A Home Office Might Require Additional Insurance

You may also want to purchase additional insurance if your home business is anything risky or it puts your home at risk. Certain homeowner’s policies exclude home businesses in certain industries or they limit the amount of the home you can use for the business.

Depending on the business someone is running out of their home, a policyholder might find their homeowner’s insurance won’t cover the total value of the business property on site, or won’t cover the type of business they run at all. Any type of risky business may require additional insurance before the insurance company will include it in the policy.

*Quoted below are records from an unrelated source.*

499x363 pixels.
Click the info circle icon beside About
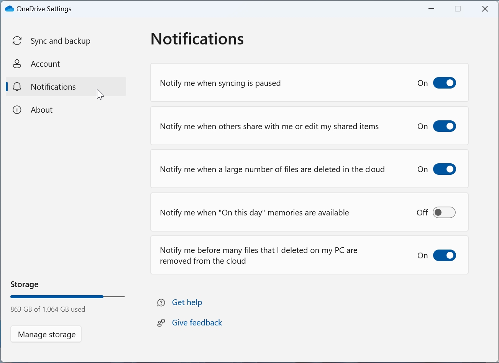coord(17,110)
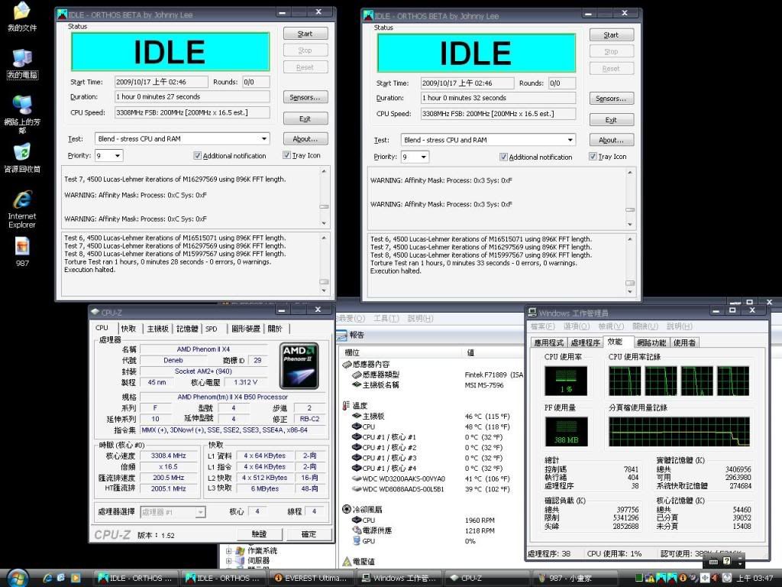Open the 我的文件 folder icon
The height and width of the screenshot is (587, 782).
click(22, 12)
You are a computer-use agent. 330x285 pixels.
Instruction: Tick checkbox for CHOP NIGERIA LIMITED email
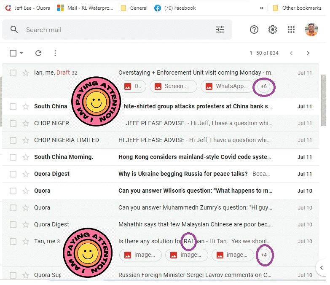[x=13, y=140]
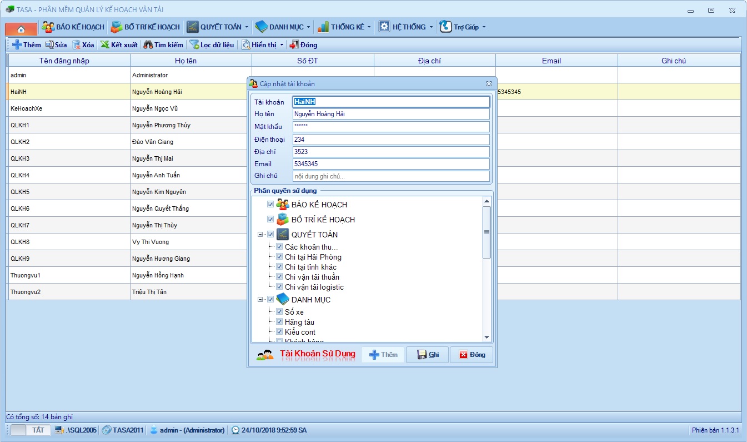747x442 pixels.
Task: Click the red Home icon button
Action: (21, 28)
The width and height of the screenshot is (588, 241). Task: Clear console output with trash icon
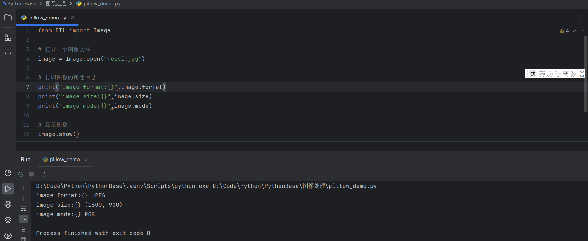pos(24,239)
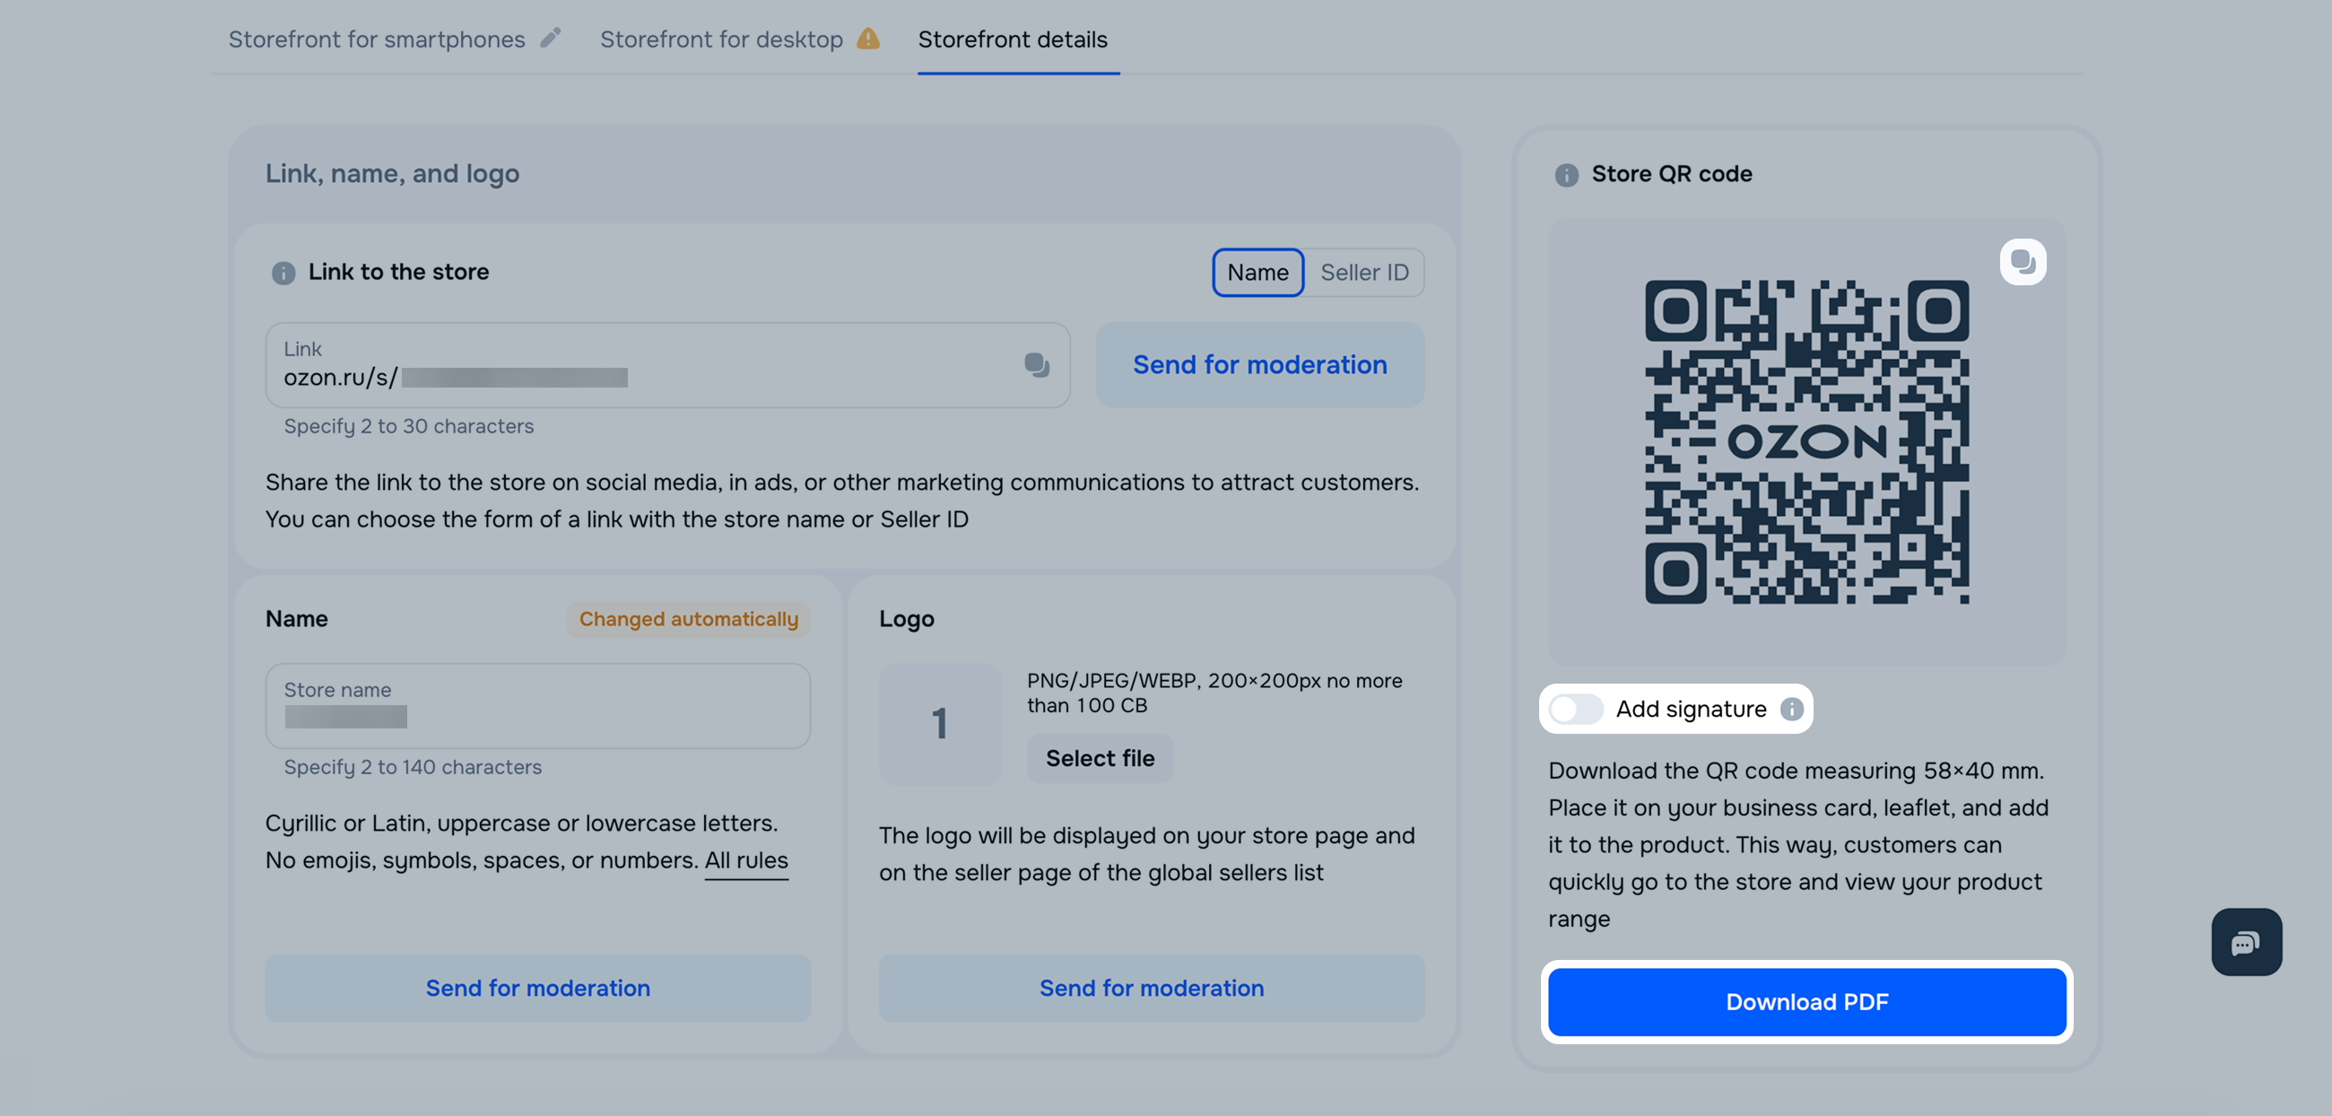Click the info icon next to Add signature
The height and width of the screenshot is (1116, 2332).
[1792, 709]
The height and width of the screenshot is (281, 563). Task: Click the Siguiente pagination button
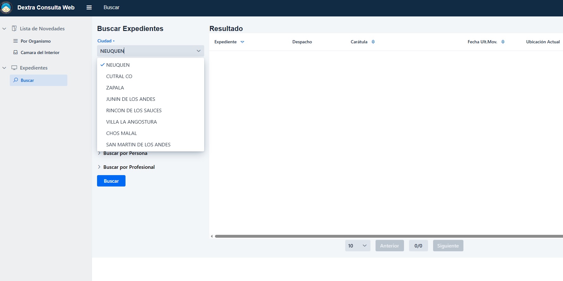pos(448,246)
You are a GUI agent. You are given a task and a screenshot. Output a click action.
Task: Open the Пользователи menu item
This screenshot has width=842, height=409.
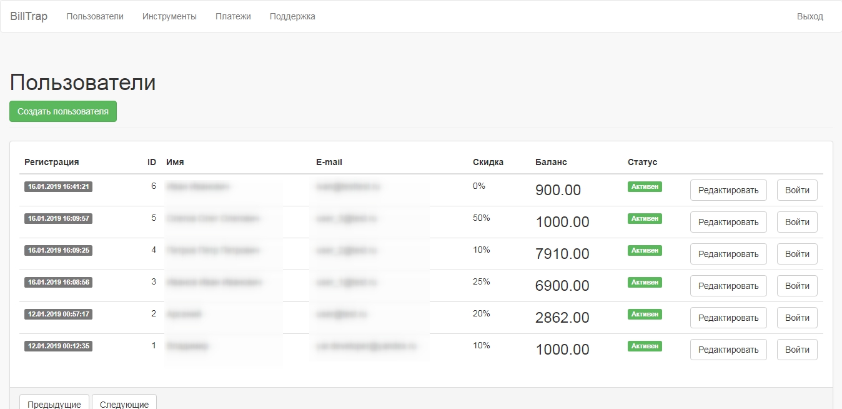[95, 16]
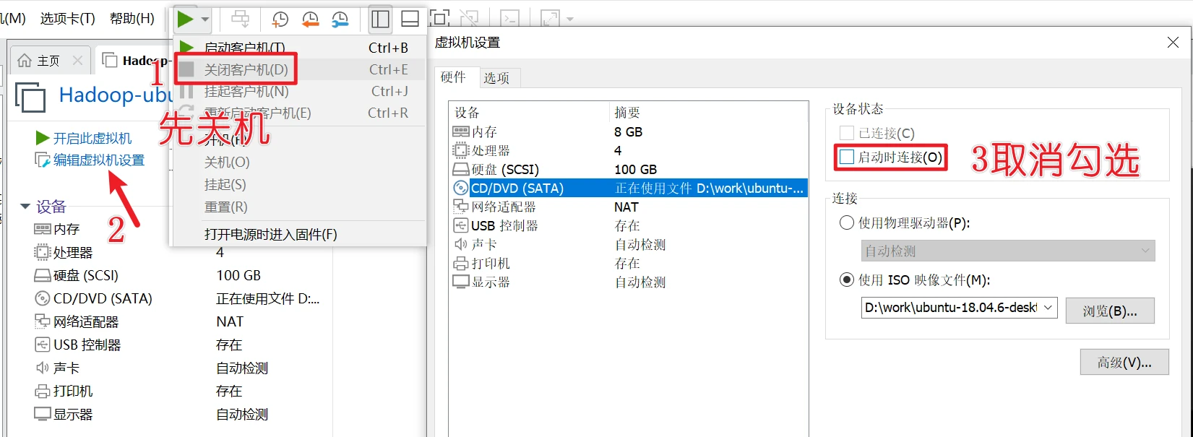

Write Off Losses Not Covered by Insurance

Unfortunately, losses that you experience are not able to be deducted on your tax returns if you file the claim with your insurance company. However, if your insurance company doesn’t cover the full amount of the loss, you may write off the portion of the loss that you did not get reimbursed by insurance.

In order to figure out what you can write off, you’ll need the total value of the damaged area of the home and then subtract the money you receive from insurance. Let’s say you had $20,000 in damages due to a storm, but the insurance only covered $10,000 of it. You could write off the remaining $10,000 on your taxes as a loss.

Write Off Premiums Paid for Rental Properties

One large exception to the rule of deducting homeowner’s insurance premiums is insurance on rental properties. Because investment real estate is a business, you may be able to write off the premiums you pay for those homes.

The amount you may write off depends on the circumstances. Do you rent out the entire unit or just a portion of it? If you live in part of the property and rent out a room or floor, you can only write off the portion of the homeowner’s insurance that covers the rented part of the unit.

In general, you can’t deduct homeowner’s insurance premiums on your tax returns. However, if your home is a business or you rent out homes as a business, you may be able to deduct a part or all of the premiums you pay. Check with your tax advisor to see if you meet any of the exceptions and are able to reduce your tax liability with these deductions.